• Records for the task:
------------

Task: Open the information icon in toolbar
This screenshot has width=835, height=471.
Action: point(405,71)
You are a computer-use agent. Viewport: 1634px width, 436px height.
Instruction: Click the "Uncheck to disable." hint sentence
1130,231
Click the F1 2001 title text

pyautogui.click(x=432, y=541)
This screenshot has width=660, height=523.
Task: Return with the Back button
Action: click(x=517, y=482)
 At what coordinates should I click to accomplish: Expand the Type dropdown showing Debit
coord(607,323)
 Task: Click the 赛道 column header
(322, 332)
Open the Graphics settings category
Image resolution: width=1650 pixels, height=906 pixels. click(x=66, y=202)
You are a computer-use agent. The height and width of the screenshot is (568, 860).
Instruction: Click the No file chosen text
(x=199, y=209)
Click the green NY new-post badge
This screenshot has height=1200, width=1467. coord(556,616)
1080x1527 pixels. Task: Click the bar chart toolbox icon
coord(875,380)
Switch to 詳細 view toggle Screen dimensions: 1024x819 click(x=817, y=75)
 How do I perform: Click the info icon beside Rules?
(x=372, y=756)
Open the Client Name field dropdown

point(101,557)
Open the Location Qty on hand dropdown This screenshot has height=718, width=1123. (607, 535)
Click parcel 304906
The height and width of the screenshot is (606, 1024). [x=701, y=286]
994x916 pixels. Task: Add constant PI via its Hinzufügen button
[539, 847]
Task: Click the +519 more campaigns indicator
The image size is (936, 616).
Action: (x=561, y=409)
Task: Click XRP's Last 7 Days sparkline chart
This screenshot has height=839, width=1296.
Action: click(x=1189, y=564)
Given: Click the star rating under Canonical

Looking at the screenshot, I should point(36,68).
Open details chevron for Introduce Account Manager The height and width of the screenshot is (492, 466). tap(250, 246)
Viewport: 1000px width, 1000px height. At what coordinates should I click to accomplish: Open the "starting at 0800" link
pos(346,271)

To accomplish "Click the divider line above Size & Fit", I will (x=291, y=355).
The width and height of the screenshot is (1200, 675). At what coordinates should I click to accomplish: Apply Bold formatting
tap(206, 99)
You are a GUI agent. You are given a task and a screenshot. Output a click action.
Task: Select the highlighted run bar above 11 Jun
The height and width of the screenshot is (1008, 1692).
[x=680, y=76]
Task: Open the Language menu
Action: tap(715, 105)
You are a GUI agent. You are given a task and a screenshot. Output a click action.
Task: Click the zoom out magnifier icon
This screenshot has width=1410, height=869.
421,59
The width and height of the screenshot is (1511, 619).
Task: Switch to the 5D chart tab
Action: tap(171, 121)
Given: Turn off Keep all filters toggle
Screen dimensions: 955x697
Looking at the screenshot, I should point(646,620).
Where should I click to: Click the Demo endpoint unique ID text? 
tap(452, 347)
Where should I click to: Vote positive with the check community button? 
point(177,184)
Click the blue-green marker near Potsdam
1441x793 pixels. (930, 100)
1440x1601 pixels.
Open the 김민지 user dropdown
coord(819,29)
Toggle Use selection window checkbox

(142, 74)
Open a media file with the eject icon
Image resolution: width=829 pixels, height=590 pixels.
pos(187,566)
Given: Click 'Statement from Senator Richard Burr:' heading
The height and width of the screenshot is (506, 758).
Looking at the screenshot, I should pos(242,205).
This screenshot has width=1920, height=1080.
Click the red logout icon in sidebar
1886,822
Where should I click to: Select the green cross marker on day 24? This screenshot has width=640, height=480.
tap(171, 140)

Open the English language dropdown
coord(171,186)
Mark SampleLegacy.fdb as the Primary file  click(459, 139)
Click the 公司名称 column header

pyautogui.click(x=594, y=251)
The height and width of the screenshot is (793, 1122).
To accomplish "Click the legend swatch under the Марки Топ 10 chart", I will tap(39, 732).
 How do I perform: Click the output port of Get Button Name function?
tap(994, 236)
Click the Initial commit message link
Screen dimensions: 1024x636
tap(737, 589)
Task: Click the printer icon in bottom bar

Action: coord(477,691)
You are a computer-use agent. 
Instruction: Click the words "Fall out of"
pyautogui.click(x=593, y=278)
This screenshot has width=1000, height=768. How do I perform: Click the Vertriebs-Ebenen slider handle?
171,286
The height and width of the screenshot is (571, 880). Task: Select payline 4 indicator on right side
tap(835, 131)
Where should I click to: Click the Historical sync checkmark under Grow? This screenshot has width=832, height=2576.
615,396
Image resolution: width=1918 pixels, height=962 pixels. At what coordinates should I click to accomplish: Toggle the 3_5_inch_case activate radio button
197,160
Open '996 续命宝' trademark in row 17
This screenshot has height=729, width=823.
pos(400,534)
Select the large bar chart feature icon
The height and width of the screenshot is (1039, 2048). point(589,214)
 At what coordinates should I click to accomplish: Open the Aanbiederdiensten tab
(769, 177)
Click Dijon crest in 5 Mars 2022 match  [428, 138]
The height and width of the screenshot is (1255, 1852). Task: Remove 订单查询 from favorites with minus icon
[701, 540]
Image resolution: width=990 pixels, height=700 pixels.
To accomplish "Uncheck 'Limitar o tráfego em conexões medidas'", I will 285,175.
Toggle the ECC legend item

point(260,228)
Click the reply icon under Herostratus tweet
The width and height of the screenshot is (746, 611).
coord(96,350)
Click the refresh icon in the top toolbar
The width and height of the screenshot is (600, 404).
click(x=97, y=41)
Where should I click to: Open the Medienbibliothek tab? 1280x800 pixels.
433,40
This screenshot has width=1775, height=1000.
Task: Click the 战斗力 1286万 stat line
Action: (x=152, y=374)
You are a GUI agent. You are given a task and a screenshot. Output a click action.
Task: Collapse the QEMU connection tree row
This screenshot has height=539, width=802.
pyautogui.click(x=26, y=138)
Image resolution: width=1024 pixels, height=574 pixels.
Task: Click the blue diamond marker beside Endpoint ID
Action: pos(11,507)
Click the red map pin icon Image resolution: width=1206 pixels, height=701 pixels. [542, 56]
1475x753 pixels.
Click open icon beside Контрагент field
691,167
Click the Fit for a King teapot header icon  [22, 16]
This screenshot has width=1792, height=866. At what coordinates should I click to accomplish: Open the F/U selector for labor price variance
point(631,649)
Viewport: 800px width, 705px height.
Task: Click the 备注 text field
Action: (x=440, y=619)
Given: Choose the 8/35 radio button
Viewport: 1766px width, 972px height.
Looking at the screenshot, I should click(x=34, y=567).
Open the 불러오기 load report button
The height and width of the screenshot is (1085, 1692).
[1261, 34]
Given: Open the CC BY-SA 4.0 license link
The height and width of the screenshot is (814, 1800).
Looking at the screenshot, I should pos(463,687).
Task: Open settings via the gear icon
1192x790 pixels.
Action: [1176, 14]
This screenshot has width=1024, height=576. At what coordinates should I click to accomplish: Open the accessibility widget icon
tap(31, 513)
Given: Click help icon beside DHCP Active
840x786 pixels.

------------

• The task:
Which lines above run from the one containing "Given: Turn off Keep all filters toggle" to the one containing "Mark SampleLegacy.fdb as"? Give them again exactly, both ends included.

• Result of this exercise:
Given: Turn off Keep all filters toggle
Screen dimensions: 955x697
Looking at the screenshot, I should point(646,620).
Where should I click to: Click the Demo endpoint unique ID text? 
tap(452, 347)
Where should I click to: Vote positive with the check community button? 
point(177,184)
Click the blue-green marker near Potsdam
1441x793 pixels. (930, 100)
1440x1601 pixels.
Open the 김민지 user dropdown
coord(819,29)
Toggle Use selection window checkbox

(142, 74)
Open a media file with the eject icon
Image resolution: width=829 pixels, height=590 pixels.
pos(187,566)
Given: Click 'Statement from Senator Richard Burr:' heading
The height and width of the screenshot is (506, 758).
Looking at the screenshot, I should pos(242,205).
This screenshot has width=1920, height=1080.
Click the red logout icon in sidebar
1886,822
Where should I click to: Select the green cross marker on day 24? This screenshot has width=640, height=480.
tap(171, 140)

Open the English language dropdown
coord(171,186)
Mark SampleLegacy.fdb as the Primary file  click(459, 139)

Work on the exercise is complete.